[consulting] Estimation-Blowout case-studies wanted

Andrew R. Kelly arkelly at cognisync.com
Sat Feb 21 18:03:34 UTC 2009


One strategy a friend has pursued with some success is to put a client
friendly hour cap on fixed rate work. Most clients are willing to be fair
(tho often not generous) about compensation, so if you spend a little time
explaining the issues involved in estimating hours (new requirements coming
up, guessing how much time will be wasted by communications snafus, weird
bugs in 3rd party code, etc.), they're often cool with putting a max hourly
cap on work. Particularly if you mention you usually charge $x an hour for
hourly work and skew max hours in their favor, it feels like they're getting
a discount.

I used to work at IBM Global Services and we called this type of contract
"Fixed Price - Best Estimate".  Lots of people raise their eyebrows when I
say we successfully convinced clients to go with this structure, but Gwen
hit on the strategy points that lead to winning that battle.

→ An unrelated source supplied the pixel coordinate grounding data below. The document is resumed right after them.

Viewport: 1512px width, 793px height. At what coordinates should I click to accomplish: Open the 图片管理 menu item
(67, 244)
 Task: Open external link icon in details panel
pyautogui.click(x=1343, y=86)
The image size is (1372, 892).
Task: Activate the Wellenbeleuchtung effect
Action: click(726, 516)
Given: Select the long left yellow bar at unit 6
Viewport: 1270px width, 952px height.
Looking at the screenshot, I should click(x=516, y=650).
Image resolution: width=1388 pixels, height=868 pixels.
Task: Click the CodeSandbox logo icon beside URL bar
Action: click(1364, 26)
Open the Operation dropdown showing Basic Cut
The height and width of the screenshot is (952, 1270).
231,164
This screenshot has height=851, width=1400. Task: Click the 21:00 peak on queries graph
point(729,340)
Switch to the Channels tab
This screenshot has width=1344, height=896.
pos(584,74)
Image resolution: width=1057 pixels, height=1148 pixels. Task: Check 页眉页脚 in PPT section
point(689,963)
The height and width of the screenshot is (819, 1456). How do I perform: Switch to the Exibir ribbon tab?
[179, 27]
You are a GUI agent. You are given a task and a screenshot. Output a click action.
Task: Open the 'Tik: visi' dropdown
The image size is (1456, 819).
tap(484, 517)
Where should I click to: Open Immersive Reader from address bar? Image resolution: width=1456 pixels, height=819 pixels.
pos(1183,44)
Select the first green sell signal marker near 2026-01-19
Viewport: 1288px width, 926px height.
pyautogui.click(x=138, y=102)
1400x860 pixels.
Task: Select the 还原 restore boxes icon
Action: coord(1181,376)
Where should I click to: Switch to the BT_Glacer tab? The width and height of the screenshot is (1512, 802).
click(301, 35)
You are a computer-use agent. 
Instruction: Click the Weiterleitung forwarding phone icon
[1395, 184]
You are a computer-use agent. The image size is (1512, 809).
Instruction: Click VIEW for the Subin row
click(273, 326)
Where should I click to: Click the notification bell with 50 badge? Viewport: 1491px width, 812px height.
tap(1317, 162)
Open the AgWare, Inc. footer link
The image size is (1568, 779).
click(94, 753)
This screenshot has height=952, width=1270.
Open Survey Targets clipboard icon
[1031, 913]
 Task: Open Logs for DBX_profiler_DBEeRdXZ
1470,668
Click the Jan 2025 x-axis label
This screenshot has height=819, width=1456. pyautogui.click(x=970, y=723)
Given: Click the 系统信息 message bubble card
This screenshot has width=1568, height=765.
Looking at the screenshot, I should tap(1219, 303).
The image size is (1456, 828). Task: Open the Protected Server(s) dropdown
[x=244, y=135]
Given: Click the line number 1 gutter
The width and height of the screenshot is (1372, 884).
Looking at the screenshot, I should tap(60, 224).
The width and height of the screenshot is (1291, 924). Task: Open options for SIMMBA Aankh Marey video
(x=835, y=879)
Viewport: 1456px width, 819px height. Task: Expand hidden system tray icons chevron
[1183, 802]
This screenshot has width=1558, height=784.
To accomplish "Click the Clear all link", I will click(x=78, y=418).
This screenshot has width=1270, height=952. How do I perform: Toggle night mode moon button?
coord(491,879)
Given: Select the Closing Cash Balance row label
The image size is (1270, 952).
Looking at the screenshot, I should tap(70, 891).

A bit of wording that may help - during negotiation focus your conversations
on project risk mitigation.  You feel the brunt of the risk but in reality,
your client has risk as well, if you fail they may have other things relying
on this project that will fail.  If you think in this manner you're working
as a team to mitigate risk.  The model above allows your effort estimates
and rates to reflect your risk-free "best estimate", but allows for sharing
of risk should things not go as planned.  If they want zero risk on their
end, then you can offer a firm fixed price contract with a hefty risk
premium.  The reality of business is that with risk a client can accept it
(via pure T&M model), mitigate it (via the above contract model) or deflect
it (via a firm fixed price model).  Tweaking your explicity/implicit hourly
rate to map to these models will help both sides arrive at the right model.